Fort Riley soldiers will be first to rotate to Africa under new strategy

WASHINGTON — The Fort Riley-based 2nd Brigade Combat Team, 1st Infantry Division, will be “regionally aligned” with Africa starting around March, but the unit will stay in Kansas until portions of it are needed for missions in Africa, officials said Thursday at the Pentagon.

The regional alignment strategy calls for brigade-sized forces to be linked with combatant commands, such as U.S. Africa Command, so elements of the unit can be called on for missions in that region as necessary, similar to how special operations forces are used. The soldiers in the brigades will be trained on the culture and languages of the region using a training model similar to those used for Iraq and Afghanistan, said Col. Andrew Dennis, the Army’s chief of security cooperation policy and concepts.

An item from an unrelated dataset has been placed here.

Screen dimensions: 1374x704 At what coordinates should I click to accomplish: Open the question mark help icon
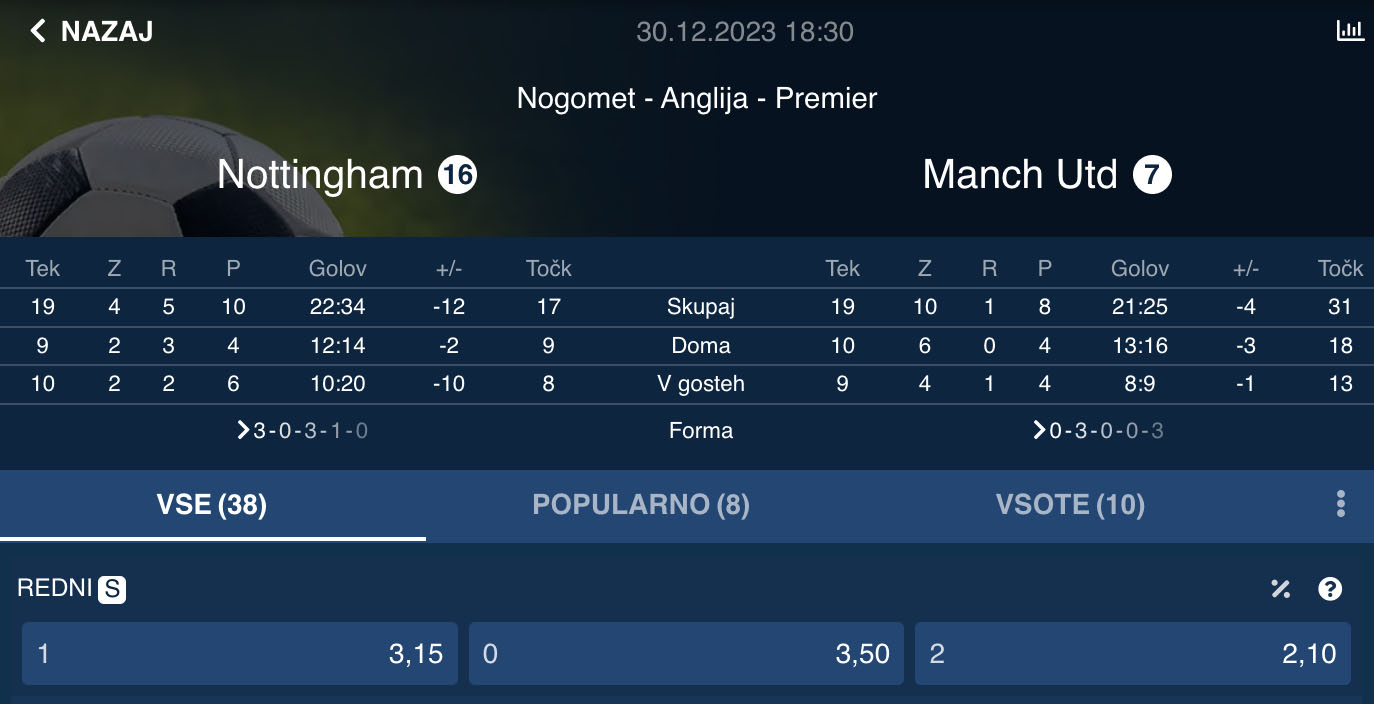1330,589
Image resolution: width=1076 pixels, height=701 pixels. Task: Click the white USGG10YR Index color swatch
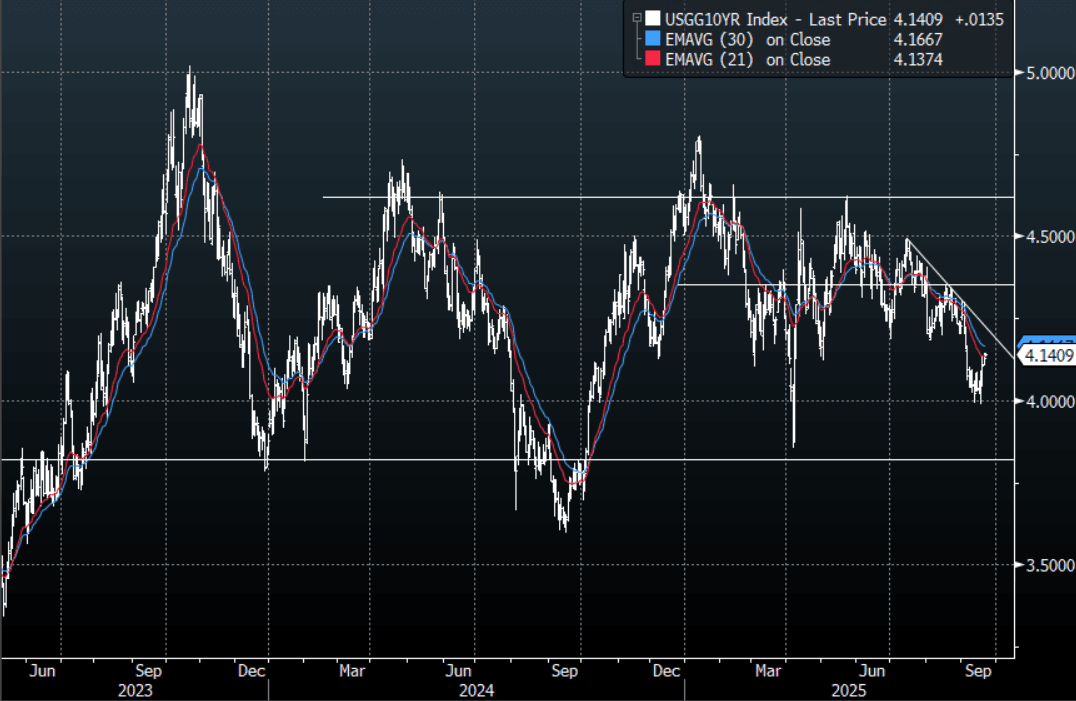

The Fort Riley brigade is the first to be aligned under the new strategy.

“This does NOT mean 2-1 BCT is going to deploy, en masse, to Africa,” Dennis said.

Rather, smaller units from the brigade may be called at different times to do security force assistance and partnership-building missions, then return to the home base in the United States, with about 60 to 70 percent of the brigade deploying over the course of the regional alignment period, Dennis said.

The idea is to provide a more predictable supply of forces to geographic combatant commanders, Dennis said.

Many of the details are still “pre-decisional,” Dennis said, including other brigades that may be selected for regional alignment and the length of those alignments.